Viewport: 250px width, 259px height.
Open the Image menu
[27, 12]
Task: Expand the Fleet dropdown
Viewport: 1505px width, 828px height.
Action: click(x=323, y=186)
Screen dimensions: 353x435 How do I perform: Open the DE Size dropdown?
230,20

---

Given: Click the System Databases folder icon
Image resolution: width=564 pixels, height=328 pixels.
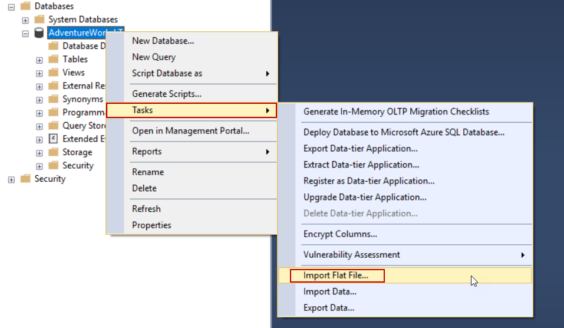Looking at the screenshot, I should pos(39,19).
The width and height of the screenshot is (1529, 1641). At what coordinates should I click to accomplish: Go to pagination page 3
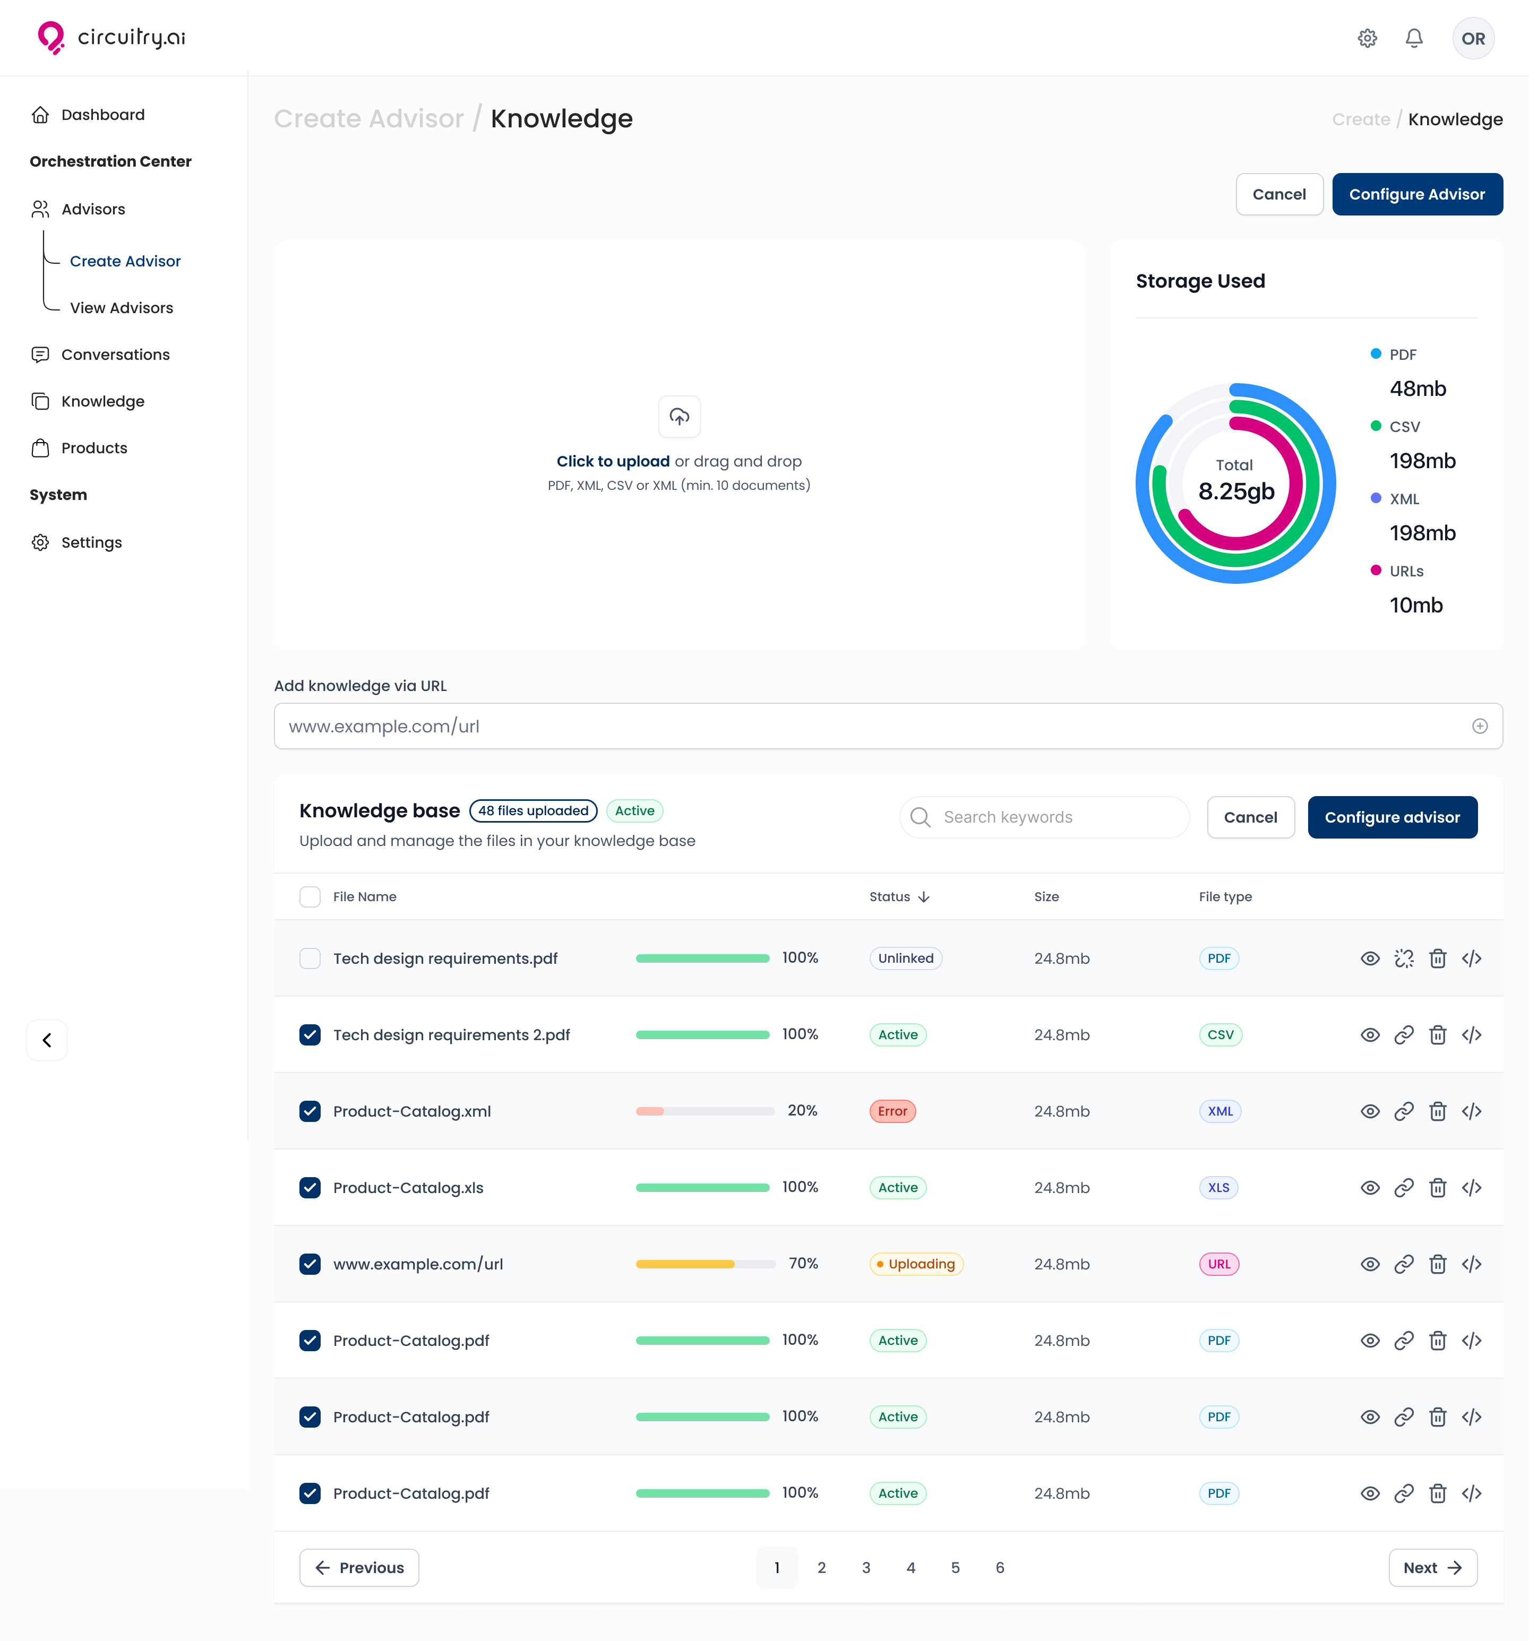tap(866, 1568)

■ Directive
Can you output everything in the data from the line containing "The width and" down to the line containing "tap(866, 1568)" as a Markdown table with the columns Row and Content? Skip blank lines and leave the pictures out.

■ Correct result
| Row | Content |
|---|---|
| 1 | The width and height of the screenshot is (1529, 1641). At what coordinates should I click to accomplish: Go to pagination page 3 |
| 2 | tap(866, 1568) |